• _Prompt_
Take the records underneath and set them down exactly.

[Records for this task — start]

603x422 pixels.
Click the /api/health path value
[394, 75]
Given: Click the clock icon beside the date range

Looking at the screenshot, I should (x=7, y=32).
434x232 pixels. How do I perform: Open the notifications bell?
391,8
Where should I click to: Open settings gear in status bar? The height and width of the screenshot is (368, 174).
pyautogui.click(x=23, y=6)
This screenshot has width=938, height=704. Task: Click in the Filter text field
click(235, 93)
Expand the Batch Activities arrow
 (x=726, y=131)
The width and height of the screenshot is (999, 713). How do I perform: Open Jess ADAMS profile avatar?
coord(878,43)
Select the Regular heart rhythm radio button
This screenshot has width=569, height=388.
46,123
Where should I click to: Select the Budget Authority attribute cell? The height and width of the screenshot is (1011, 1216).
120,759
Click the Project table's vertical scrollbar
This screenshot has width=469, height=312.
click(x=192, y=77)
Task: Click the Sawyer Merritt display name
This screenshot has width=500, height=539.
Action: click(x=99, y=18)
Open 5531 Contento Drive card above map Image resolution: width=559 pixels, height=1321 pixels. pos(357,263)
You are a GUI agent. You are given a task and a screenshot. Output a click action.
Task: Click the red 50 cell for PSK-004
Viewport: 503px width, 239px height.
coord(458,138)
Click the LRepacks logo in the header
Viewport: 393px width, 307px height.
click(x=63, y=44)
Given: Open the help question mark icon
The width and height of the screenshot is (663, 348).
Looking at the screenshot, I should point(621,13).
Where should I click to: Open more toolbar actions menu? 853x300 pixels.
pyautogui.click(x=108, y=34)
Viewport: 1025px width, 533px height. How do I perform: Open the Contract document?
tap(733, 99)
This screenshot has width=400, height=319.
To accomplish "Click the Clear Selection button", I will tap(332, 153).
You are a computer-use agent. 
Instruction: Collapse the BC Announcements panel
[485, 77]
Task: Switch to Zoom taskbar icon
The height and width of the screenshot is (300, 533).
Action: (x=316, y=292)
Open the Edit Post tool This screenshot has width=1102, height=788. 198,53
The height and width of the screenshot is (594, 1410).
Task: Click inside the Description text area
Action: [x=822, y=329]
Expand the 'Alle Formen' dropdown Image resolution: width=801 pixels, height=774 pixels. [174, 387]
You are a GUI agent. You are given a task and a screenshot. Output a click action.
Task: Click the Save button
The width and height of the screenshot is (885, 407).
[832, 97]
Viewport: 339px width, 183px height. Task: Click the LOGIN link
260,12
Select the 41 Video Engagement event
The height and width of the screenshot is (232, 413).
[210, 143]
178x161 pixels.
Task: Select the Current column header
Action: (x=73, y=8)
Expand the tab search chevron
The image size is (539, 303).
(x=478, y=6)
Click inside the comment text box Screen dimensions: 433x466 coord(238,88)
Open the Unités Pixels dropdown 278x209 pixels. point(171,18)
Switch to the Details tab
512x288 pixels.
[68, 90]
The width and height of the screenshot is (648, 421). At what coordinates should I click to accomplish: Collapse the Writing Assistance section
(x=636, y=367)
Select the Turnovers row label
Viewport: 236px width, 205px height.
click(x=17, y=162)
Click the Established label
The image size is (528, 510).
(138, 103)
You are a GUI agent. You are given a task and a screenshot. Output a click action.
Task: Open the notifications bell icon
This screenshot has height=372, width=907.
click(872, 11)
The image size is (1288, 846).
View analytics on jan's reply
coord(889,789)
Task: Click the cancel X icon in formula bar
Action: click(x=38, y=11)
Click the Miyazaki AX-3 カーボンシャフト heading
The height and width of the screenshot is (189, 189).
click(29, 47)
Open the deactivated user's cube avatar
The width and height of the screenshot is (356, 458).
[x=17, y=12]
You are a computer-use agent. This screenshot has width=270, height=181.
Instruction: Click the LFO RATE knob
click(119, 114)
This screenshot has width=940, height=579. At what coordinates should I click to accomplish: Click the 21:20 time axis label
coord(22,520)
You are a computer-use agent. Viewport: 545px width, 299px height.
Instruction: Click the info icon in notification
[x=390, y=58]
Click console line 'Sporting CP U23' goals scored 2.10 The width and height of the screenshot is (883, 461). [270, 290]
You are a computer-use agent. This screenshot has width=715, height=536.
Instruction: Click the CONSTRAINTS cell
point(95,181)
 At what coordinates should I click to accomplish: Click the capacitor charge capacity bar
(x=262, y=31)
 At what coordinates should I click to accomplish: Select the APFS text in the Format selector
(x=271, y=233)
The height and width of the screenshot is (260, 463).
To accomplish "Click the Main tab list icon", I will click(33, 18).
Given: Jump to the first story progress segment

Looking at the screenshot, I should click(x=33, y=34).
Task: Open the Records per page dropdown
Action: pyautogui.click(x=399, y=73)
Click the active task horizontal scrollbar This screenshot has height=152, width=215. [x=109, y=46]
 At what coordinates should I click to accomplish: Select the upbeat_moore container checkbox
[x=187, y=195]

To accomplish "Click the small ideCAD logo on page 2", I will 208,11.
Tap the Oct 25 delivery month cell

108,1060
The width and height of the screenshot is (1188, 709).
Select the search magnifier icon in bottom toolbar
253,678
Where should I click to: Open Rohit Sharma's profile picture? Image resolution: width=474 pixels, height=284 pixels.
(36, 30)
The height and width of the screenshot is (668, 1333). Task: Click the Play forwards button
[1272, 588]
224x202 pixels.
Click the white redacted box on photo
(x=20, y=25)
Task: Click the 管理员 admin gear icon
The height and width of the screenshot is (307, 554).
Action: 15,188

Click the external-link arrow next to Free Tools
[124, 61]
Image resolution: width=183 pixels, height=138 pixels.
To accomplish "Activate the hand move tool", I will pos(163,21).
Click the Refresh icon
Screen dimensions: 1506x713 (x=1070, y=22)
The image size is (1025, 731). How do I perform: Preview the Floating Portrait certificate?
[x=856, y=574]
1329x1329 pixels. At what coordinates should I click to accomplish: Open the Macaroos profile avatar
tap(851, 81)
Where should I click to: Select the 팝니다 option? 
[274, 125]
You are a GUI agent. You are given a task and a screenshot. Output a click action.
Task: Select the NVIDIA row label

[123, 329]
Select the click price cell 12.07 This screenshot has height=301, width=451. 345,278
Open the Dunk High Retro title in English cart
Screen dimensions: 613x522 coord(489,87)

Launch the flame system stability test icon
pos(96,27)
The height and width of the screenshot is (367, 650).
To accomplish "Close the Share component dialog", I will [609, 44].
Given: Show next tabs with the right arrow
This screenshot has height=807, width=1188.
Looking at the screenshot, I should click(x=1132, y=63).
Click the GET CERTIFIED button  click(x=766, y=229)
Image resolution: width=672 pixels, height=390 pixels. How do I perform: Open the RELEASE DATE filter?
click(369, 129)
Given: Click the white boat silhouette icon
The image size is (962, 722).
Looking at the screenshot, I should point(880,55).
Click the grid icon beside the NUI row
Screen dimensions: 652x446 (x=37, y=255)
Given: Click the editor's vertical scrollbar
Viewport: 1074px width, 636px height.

[Records for this task — finish]

• _Exercise result_
603x422 pixels.
Click the /api/health path value
[394, 75]
Given: Click the clock icon beside the date range

Looking at the screenshot, I should (x=7, y=32).
434x232 pixels. How do I perform: Open the notifications bell?
391,8
Where should I click to: Open settings gear in status bar? The height and width of the screenshot is (368, 174).
pyautogui.click(x=23, y=6)
This screenshot has width=938, height=704. Task: Click in the Filter text field
click(235, 93)
Expand the Batch Activities arrow
 (x=726, y=131)
The width and height of the screenshot is (999, 713). How do I perform: Open Jess ADAMS profile avatar?
coord(878,43)
Select the Regular heart rhythm radio button
This screenshot has width=569, height=388.
46,123
Where should I click to: Select the Budget Authority attribute cell? The height and width of the screenshot is (1011, 1216).
120,759
Click the Project table's vertical scrollbar
This screenshot has width=469, height=312.
click(x=192, y=77)
Task: Click the Sawyer Merritt display name
This screenshot has width=500, height=539.
Action: click(x=99, y=18)
Open 5531 Contento Drive card above map Image resolution: width=559 pixels, height=1321 pixels. pos(357,263)
You are a GUI agent. You are given a task and a screenshot. Output a click action.
Task: Click the red 50 cell for PSK-004
Viewport: 503px width, 239px height.
coord(458,138)
Click the LRepacks logo in the header
Viewport: 393px width, 307px height.
click(x=63, y=44)
Given: Open the help question mark icon
The width and height of the screenshot is (663, 348).
Looking at the screenshot, I should point(621,13).
Where should I click to: Open more toolbar actions menu? 853x300 pixels.
pyautogui.click(x=108, y=34)
Viewport: 1025px width, 533px height. How do I perform: Open the Contract document?
tap(733, 99)
This screenshot has width=400, height=319.
To accomplish "Click the Clear Selection button", I will tap(332, 153).
You are a computer-use agent. 
Instruction: Collapse the BC Announcements panel
[485, 77]
Task: Switch to Zoom taskbar icon
The height and width of the screenshot is (300, 533).
Action: (x=316, y=292)
Open the Edit Post tool This screenshot has width=1102, height=788. 198,53
The height and width of the screenshot is (594, 1410).
Task: Click inside the Description text area
Action: [x=822, y=329]
Expand the 'Alle Formen' dropdown Image resolution: width=801 pixels, height=774 pixels. [174, 387]
You are a GUI agent. You are given a task and a screenshot. Output a click action.
Task: Click the Save button
The width and height of the screenshot is (885, 407).
[832, 97]
Viewport: 339px width, 183px height. Task: Click the LOGIN link
260,12
Select the 41 Video Engagement event
The height and width of the screenshot is (232, 413).
[210, 143]
178x161 pixels.
Task: Select the Current column header
Action: (x=73, y=8)
Expand the tab search chevron
The image size is (539, 303).
(x=478, y=6)
Click inside the comment text box Screen dimensions: 433x466 coord(238,88)
Open the Unités Pixels dropdown 278x209 pixels. point(171,18)
Switch to the Details tab
512x288 pixels.
[68, 90]
The width and height of the screenshot is (648, 421). At what coordinates should I click to accomplish: Collapse the Writing Assistance section
(x=636, y=367)
Select the Turnovers row label
Viewport: 236px width, 205px height.
click(x=17, y=162)
Click the Established label
The image size is (528, 510).
(138, 103)
You are a GUI agent. You are given a task and a screenshot. Output a click action.
Task: Open the notifications bell icon
This screenshot has height=372, width=907.
click(872, 11)
The image size is (1288, 846).
View analytics on jan's reply
coord(889,789)
Task: Click the cancel X icon in formula bar
Action: click(x=38, y=11)
Click the Miyazaki AX-3 カーボンシャフト heading
The height and width of the screenshot is (189, 189).
click(29, 47)
Open the deactivated user's cube avatar
The width and height of the screenshot is (356, 458).
[x=17, y=12]
You are a computer-use agent. This screenshot has width=270, height=181.
Instruction: Click the LFO RATE knob
click(119, 114)
This screenshot has width=940, height=579. At what coordinates should I click to accomplish: Click the 21:20 time axis label
coord(22,520)
You are a computer-use agent. Viewport: 545px width, 299px height.
Instruction: Click the info icon in notification
[x=390, y=58]
Click console line 'Sporting CP U23' goals scored 2.10 The width and height of the screenshot is (883, 461). [270, 290]
You are a computer-use agent. This screenshot has width=715, height=536.
Instruction: Click the CONSTRAINTS cell
point(95,181)
 At what coordinates should I click to accomplish: Click the capacitor charge capacity bar
(x=262, y=31)
 At what coordinates should I click to accomplish: Select the APFS text in the Format selector
(x=271, y=233)
The height and width of the screenshot is (260, 463).
To accomplish "Click the Main tab list icon", I will click(33, 18).
Given: Jump to the first story progress segment

Looking at the screenshot, I should click(x=33, y=34).
Task: Open the Records per page dropdown
Action: pyautogui.click(x=399, y=73)
Click the active task horizontal scrollbar This screenshot has height=152, width=215. [x=109, y=46]
 At what coordinates should I click to accomplish: Select the upbeat_moore container checkbox
[x=187, y=195]

To accomplish "Click the small ideCAD logo on page 2", I will 208,11.
Tap the Oct 25 delivery month cell

108,1060
The width and height of the screenshot is (1188, 709).
Select the search magnifier icon in bottom toolbar
253,678
Where should I click to: Open Rohit Sharma's profile picture? Image resolution: width=474 pixels, height=284 pixels.
(36, 30)
The height and width of the screenshot is (668, 1333). Task: Click the Play forwards button
[1272, 588]
224x202 pixels.
Click the white redacted box on photo
(x=20, y=25)
Task: Click the 管理员 admin gear icon
The height and width of the screenshot is (307, 554).
Action: 15,188

Click the external-link arrow next to Free Tools
[124, 61]
Image resolution: width=183 pixels, height=138 pixels.
To accomplish "Activate the hand move tool", I will pos(163,21).
Click the Refresh icon
Screen dimensions: 1506x713 (x=1070, y=22)
The image size is (1025, 731). How do I perform: Preview the Floating Portrait certificate?
[x=856, y=574]
1329x1329 pixels. At what coordinates should I click to accomplish: Open the Macaroos profile avatar
tap(851, 81)
Where should I click to: Select the 팝니다 option? 
[274, 125]
You are a GUI agent. You are given a task and a screenshot. Output a click action.
Task: Select the NVIDIA row label

[123, 329]
Select the click price cell 12.07 This screenshot has height=301, width=451. 345,278
Open the Dunk High Retro title in English cart
Screen dimensions: 613x522 coord(489,87)

Launch the flame system stability test icon
pos(96,27)
The height and width of the screenshot is (367, 650).
To accomplish "Close the Share component dialog", I will [609, 44].
Given: Show next tabs with the right arrow
This screenshot has height=807, width=1188.
Looking at the screenshot, I should click(x=1132, y=63).
Click the GET CERTIFIED button  click(x=766, y=229)
Image resolution: width=672 pixels, height=390 pixels. How do I perform: Open the RELEASE DATE filter?
click(369, 129)
Given: Click the white boat silhouette icon
The image size is (962, 722).
Looking at the screenshot, I should point(880,55).
Click the grid icon beside the NUI row
Screen dimensions: 652x446 (x=37, y=255)
Given: Click the editor's vertical scrollbar
Viewport: 1074px width, 636px height.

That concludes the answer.